Les élèves de la promotion Master 2 Management du Sport, sont loin d’être uniques dans cette situation. C’est ce que Sébastien Fleuriel (2008) s’applique à nous démontrer sur un échantillon d’une quinzaine de jeunes femmes, affectées au poste d’hôtesse du club France, parmi les 45.000 bénévoles des Jeux Olympiques d’Athènes en 2004.
Ces dernières ayant déboursées les frais de voyage et de logement donnaient qui plus est de leur temps à un, voire deux postes (représentant alors l’équivalent de deux journées de travail) chaque jour. Là aussi les motivations sont quasi toutes semblables : trouver un emploi durable dans le domaine du sport, de l’événementiel ou de la communication.

━━━━━━━━━━

*TRAVAIL DEMANDÉ*
Dans le passage sur les bénévoles des Jeux Olympiques d'Athènes, relevez tous les domaines où les jeunes femmes espèrent trouver un emploi durable.

*DONNÉES EXTRAITES*

━━━━━━━━━━

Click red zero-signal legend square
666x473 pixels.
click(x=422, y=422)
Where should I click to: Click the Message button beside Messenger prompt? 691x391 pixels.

━━━━━━━━━━

*RÉPONSE ATTENDUE*
- le sport
- l'événementiel
- la communication